- _INSTRUCTIONS FOR THE TASK_: From the entries below, return exactly the lines beginning at the one that contains "Select the ruler measurement tool" and ending at the one that contains "Task: Click the July month label", both of them included, and only those lines.

[Data records]
++++++

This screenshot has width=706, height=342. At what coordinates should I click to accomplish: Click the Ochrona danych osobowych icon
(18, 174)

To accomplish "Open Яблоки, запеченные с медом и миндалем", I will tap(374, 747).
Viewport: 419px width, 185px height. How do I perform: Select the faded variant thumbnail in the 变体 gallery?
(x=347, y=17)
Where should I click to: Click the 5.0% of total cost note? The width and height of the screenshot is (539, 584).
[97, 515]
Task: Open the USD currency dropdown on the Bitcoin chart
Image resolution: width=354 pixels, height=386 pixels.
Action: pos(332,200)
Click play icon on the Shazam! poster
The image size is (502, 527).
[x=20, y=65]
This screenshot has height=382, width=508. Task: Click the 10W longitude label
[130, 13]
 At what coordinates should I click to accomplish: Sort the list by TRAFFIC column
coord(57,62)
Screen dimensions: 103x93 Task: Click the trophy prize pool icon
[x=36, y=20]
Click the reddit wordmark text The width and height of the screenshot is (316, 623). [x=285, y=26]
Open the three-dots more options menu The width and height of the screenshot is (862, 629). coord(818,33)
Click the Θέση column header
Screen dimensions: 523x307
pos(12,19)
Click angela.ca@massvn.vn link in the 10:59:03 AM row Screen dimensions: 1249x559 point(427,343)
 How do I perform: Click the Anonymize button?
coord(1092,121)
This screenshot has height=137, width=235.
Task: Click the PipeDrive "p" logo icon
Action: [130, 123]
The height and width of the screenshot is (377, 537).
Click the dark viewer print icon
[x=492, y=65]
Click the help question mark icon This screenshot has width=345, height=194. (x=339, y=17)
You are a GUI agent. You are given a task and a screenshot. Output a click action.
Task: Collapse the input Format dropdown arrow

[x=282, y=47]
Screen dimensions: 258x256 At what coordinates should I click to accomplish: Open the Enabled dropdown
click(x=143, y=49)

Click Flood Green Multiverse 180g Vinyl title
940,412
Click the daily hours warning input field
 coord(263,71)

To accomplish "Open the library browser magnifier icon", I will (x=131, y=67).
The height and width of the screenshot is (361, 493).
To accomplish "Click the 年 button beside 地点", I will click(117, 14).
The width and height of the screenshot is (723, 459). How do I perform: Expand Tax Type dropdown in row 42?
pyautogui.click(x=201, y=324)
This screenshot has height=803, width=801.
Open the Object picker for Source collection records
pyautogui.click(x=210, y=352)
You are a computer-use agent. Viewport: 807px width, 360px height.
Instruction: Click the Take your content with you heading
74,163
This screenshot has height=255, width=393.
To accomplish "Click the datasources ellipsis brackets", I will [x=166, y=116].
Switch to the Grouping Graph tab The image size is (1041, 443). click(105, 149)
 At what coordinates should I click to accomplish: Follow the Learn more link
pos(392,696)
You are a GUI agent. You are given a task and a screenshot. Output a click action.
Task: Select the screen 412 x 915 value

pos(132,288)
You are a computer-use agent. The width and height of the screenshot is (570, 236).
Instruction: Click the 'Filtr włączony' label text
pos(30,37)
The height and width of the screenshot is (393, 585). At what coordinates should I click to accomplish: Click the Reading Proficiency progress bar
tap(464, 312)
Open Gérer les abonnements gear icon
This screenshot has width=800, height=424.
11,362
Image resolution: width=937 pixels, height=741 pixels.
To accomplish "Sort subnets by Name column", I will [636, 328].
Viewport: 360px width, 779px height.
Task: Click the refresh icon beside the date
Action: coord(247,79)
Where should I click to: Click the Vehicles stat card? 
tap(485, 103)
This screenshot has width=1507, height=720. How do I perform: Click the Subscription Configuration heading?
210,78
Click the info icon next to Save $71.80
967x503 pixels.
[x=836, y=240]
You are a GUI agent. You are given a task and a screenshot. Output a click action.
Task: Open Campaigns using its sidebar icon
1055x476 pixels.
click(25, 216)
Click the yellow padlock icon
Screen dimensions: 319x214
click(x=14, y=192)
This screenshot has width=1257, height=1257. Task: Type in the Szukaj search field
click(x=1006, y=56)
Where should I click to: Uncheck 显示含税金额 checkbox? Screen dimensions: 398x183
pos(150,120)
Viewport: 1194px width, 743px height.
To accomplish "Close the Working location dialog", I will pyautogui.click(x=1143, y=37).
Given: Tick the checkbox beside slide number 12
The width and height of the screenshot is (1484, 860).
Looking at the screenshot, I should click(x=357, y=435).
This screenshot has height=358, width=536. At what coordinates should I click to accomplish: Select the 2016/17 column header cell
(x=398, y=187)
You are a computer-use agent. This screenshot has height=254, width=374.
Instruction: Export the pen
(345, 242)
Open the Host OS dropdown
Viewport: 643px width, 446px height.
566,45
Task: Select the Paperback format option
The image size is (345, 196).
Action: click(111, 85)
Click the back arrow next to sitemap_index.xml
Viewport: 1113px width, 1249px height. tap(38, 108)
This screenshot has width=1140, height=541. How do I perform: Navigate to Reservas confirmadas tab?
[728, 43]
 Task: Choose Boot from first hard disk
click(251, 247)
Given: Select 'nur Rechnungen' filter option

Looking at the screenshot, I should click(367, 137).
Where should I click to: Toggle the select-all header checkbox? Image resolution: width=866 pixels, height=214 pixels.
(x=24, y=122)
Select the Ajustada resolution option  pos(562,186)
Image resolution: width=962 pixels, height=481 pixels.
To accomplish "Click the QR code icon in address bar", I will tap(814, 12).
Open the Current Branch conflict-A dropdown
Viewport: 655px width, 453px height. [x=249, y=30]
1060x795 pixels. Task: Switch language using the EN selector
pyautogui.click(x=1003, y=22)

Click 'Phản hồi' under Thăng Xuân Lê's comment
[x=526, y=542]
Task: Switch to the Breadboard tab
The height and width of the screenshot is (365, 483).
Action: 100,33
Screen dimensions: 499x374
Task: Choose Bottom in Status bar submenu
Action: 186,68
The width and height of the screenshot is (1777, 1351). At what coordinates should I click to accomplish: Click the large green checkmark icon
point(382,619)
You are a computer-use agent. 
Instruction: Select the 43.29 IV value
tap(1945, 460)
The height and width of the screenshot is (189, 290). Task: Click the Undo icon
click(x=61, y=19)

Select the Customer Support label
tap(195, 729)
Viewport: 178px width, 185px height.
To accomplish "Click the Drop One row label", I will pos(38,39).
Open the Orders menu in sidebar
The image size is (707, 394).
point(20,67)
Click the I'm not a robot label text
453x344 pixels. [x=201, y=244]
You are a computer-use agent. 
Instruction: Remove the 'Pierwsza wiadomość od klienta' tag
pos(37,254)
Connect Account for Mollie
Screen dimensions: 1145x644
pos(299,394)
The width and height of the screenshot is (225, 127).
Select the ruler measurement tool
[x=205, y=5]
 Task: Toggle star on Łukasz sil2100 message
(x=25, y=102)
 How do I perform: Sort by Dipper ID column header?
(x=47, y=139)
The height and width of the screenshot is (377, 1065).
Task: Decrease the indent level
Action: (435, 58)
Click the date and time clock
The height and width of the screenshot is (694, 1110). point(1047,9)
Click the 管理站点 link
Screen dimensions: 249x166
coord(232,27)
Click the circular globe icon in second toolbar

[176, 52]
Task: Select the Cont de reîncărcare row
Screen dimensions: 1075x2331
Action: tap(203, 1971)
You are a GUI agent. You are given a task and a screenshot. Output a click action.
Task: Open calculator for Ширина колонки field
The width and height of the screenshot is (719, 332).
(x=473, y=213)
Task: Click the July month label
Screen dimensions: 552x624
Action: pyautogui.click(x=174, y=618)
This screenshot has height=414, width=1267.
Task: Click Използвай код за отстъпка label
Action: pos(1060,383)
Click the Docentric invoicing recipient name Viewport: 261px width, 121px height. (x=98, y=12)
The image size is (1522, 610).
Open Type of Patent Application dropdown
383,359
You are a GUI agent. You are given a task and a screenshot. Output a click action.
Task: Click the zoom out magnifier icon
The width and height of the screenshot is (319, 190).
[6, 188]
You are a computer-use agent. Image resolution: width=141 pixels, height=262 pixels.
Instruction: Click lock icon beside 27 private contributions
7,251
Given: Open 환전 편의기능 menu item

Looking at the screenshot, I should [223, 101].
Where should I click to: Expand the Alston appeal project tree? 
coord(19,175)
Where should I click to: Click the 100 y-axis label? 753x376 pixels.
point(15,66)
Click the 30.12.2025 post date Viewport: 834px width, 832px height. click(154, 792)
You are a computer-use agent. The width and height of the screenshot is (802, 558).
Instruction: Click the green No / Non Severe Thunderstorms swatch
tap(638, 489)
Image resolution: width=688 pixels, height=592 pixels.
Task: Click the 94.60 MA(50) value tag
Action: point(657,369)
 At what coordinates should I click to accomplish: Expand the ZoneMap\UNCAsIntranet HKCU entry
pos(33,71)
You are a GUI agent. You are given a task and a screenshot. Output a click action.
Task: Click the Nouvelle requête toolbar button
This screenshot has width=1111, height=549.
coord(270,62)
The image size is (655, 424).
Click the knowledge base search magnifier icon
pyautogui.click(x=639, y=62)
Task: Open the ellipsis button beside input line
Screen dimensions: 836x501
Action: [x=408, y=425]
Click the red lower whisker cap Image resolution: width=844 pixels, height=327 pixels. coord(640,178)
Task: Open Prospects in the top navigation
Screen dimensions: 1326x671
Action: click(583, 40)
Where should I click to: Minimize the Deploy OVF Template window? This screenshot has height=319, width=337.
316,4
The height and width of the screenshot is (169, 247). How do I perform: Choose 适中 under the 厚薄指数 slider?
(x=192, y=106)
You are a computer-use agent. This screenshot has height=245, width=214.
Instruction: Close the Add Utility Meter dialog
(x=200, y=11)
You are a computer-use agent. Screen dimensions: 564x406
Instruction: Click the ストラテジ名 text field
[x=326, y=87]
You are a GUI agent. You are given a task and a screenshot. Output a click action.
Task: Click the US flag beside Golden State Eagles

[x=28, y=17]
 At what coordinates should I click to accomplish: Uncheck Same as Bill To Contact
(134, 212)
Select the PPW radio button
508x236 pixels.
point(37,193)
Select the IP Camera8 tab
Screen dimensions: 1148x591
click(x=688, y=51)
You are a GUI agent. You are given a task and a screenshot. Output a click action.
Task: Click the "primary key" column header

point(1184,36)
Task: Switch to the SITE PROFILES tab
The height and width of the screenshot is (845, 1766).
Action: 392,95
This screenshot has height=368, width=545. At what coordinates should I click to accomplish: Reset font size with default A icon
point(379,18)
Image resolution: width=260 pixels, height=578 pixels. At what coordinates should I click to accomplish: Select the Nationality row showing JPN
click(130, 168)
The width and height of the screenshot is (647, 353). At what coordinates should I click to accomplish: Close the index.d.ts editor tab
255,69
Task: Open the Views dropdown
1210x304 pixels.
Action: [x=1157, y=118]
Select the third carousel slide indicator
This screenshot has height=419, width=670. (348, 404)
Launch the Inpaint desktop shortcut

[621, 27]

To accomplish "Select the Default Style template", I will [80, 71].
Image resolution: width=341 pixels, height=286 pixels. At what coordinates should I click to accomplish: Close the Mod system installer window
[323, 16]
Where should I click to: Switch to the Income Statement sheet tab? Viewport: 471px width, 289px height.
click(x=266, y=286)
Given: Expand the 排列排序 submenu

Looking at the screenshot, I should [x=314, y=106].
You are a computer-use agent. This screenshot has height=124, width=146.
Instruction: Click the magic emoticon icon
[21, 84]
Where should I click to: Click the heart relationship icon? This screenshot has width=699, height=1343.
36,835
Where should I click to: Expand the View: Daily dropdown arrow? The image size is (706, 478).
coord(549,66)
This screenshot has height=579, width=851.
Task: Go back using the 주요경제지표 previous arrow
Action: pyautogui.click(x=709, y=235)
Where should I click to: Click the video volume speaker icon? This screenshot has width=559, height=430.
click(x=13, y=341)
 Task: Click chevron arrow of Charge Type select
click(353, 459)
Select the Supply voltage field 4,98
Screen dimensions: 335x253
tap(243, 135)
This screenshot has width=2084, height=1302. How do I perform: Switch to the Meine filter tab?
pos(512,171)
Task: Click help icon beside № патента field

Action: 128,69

++++++

- _PROBLEM SOLUTION_:
Select the ruler measurement tool
[x=205, y=5]
 Task: Toggle star on Łukasz sil2100 message
(x=25, y=102)
 How do I perform: Sort by Dipper ID column header?
(x=47, y=139)
The height and width of the screenshot is (377, 1065).
Task: Decrease the indent level
Action: (435, 58)
Click the date and time clock
The height and width of the screenshot is (694, 1110). point(1047,9)
Click the 管理站点 link
Screen dimensions: 249x166
coord(232,27)
Click the circular globe icon in second toolbar

[176, 52]
Task: Select the Cont de reîncărcare row
Screen dimensions: 1075x2331
Action: tap(203, 1971)
You are a GUI agent. You are given a task and a screenshot. Output a click action.
Task: Open calculator for Ширина колонки field
The width and height of the screenshot is (719, 332).
(x=473, y=213)
Task: Click the July month label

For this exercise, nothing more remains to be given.